Figure 2. Eight top structures of the ranked output file.
Figure 2 shows that the first ranked structure coincides with the revised structure of Barmumycin 2. All atoms of the structure are marked by green circles, which underlines the best structure priority. The original structure 1 was only ranked as 45th as shown in Figure 3:
Figure 3. The original structure (1) along with its average and maximum deviations. In contrast to the revised structure, majority of carbon atoms of the original structure are marked with yellow circles.
The original and revised structures supplied with 13C chemical shift assignments automatically performed by the program are shown for comparison in Figure 4:
Figure 4. Original and revised structures. Comparison of 13C chemical shift assignments and average deviations calculated for both structures.

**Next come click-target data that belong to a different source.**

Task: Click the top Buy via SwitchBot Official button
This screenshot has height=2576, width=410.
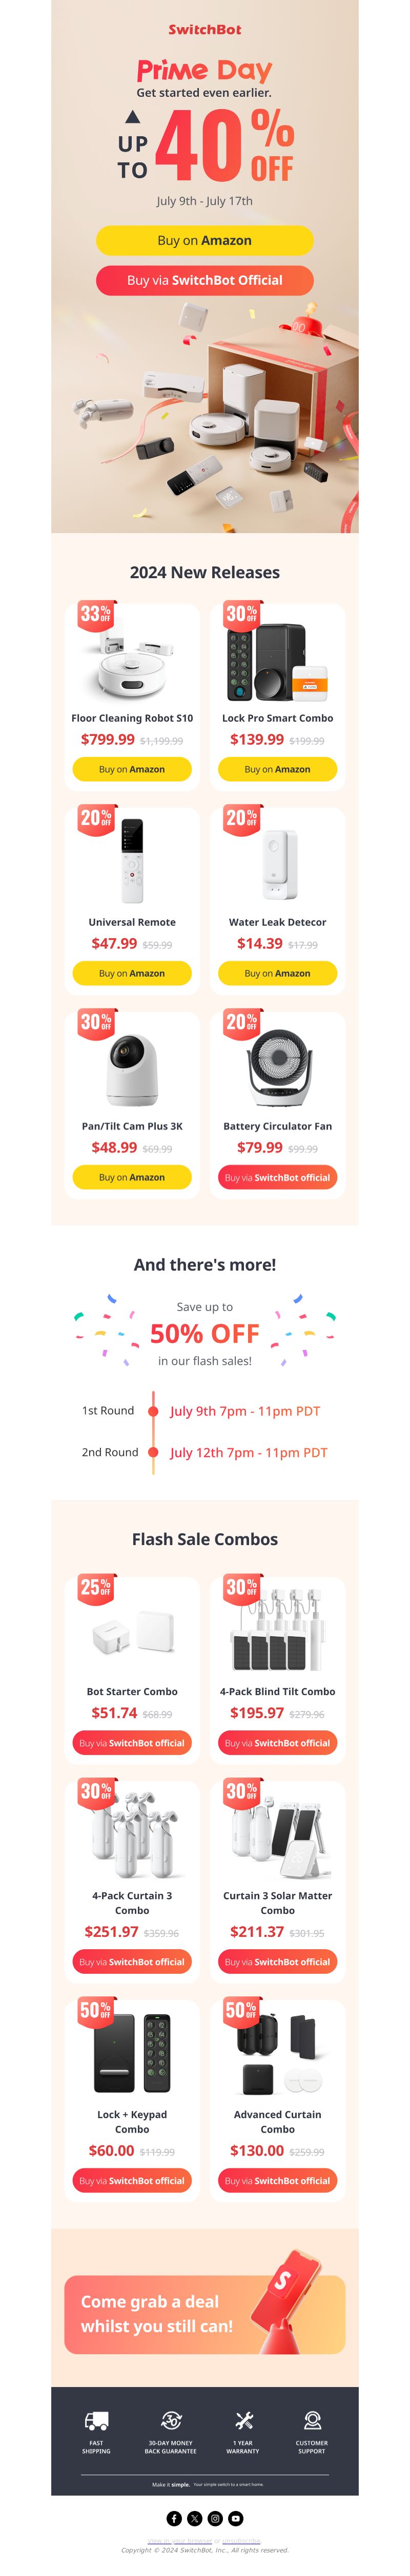Action: tap(205, 280)
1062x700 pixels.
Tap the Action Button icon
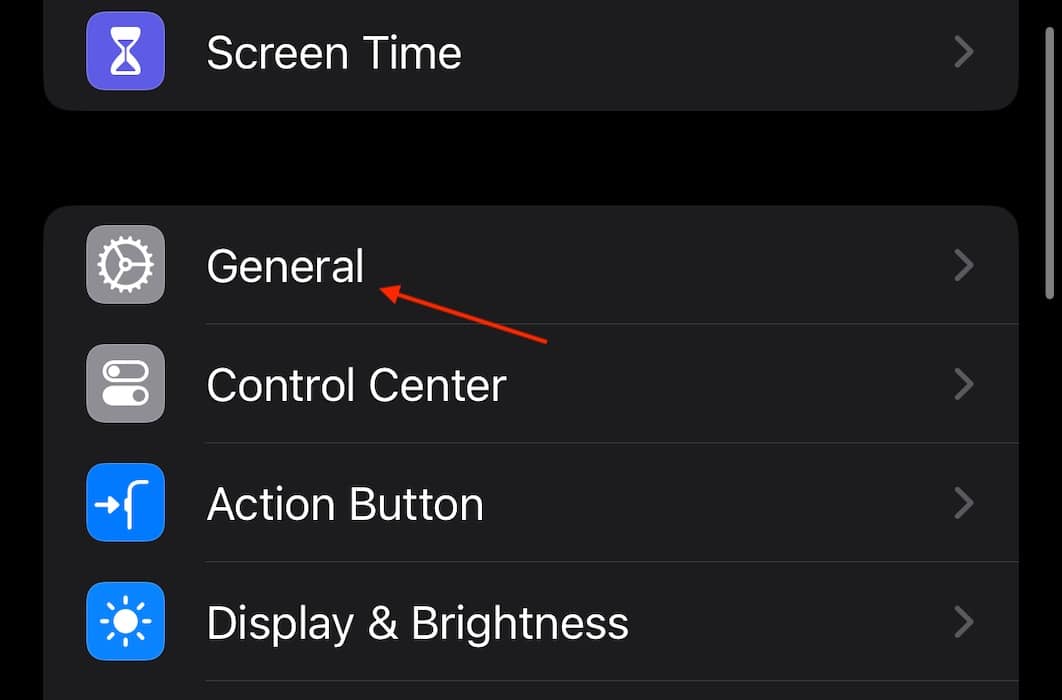click(x=125, y=503)
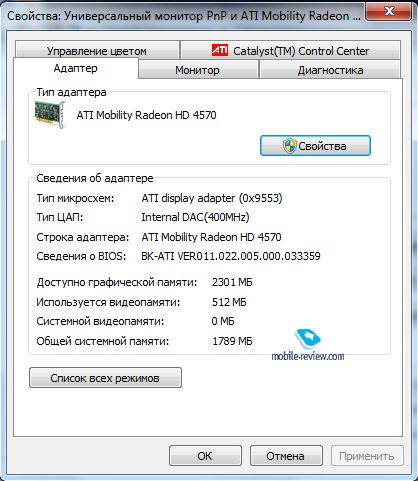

In the end of the articles authors  conclude that “this work is a new example of the importance of total synthesis for structural characterization and confirmation of natural products.” We do not contest this statement. We should like only to add some comments reflecting our point of view on methodology of structure revision. This example shows that if ACD/Structure Elucidator Suite was employed for elucidation of the Barmumycin structure from the very beginning, the right structure would be unambiguously found in several minutes. The wrong original structure which occupied 45th position in the ranked output file would be not involved in the game at all, and consequently it would be not necessary to carryout its total synthesis. And finally, if at least the empiric 13C NMR chemical shift prediction were performed for the originally supposed structure, the erroneous structural hypothesis would be immediately rejected.
- Isolation, Structural Assignment, and Total Synthesis of Barmumycin, A. Lorente, D. Pla, L. M. Cañedo, F. Albericio, M. Alvarez., J. Org. Chem. 2010, 75:8508–8515.
- Pretsch, E.; Clerc, T. E.; Seibl, J.; Simon, W. Tables of Spectral Data for Structure Determination of Organic Compounds; Springer-Verlag: Berlin, 1989.